Exercise>
Rewrite the lines below, changing "Utilization" to "Usage" and keeping everything else the same. Don't include the pictures in your answer.

====================

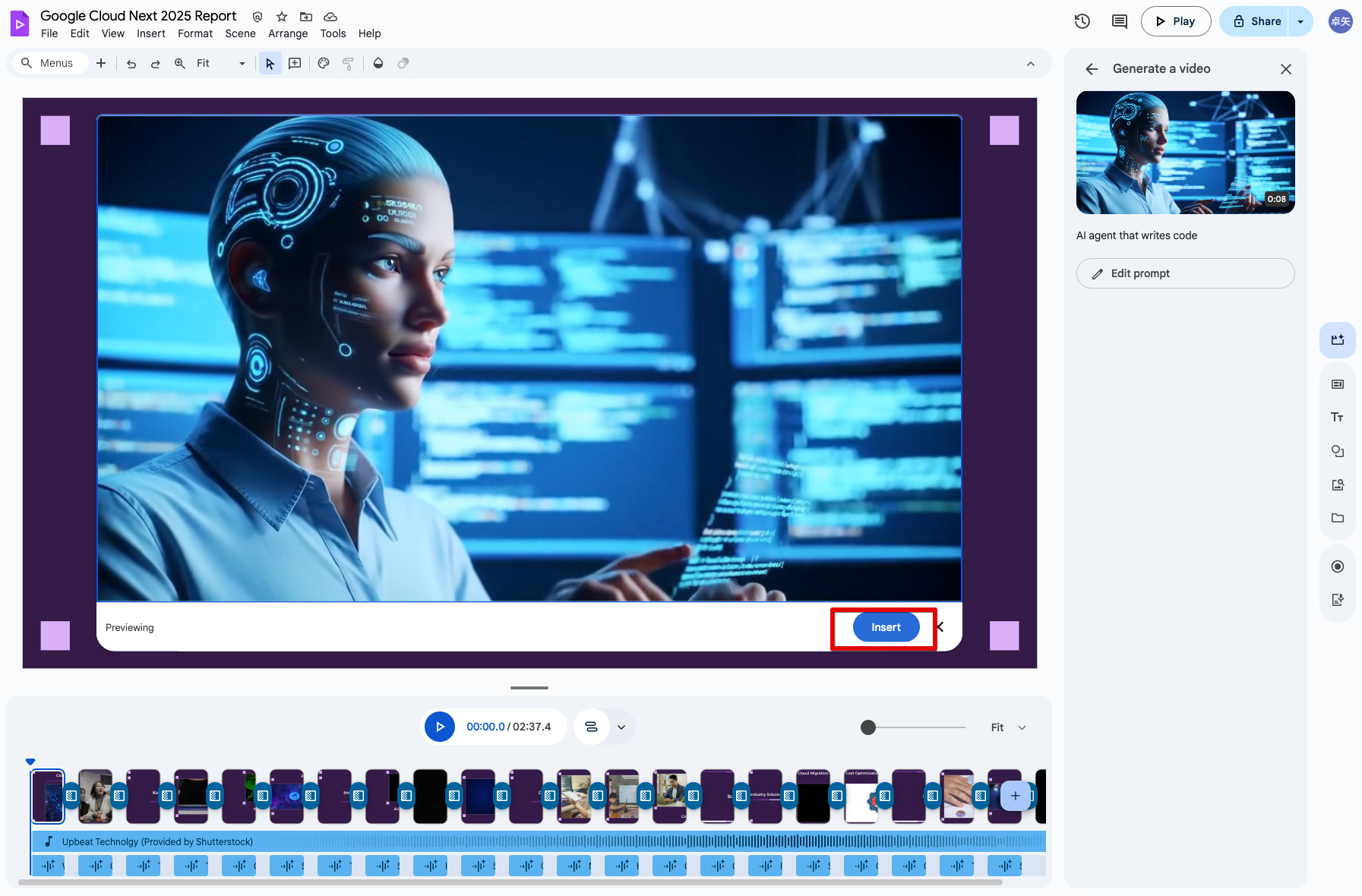Click the undo arrow in toolbar
Image resolution: width=1362 pixels, height=896 pixels.
131,64
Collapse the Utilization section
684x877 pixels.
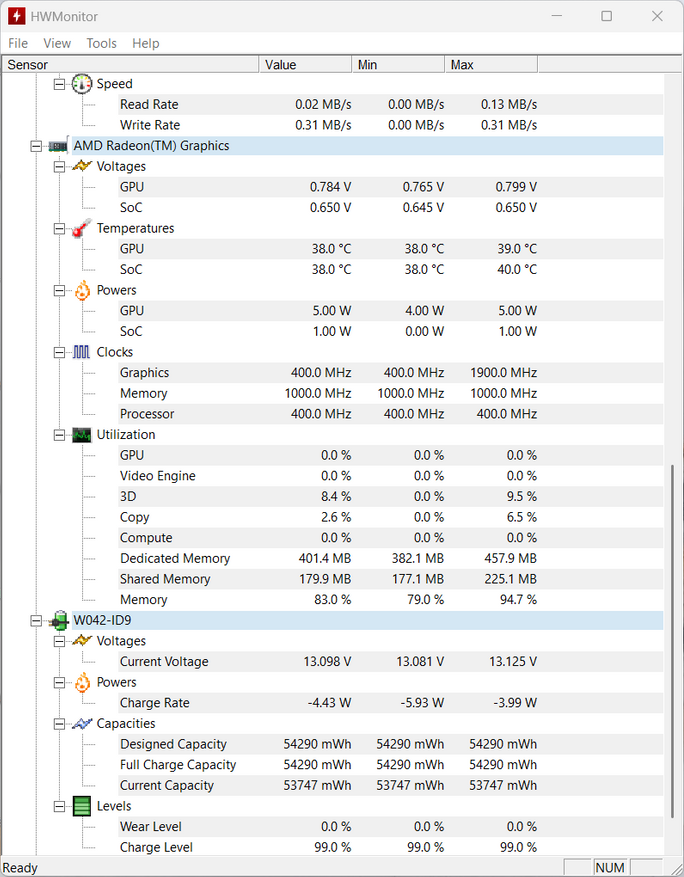click(59, 435)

====================

Answer to this exercise>
Click the undo arrow in toolbar
Image resolution: width=1362 pixels, height=896 pixels.
131,64
Collapse the Usage section
684x877 pixels.
click(59, 435)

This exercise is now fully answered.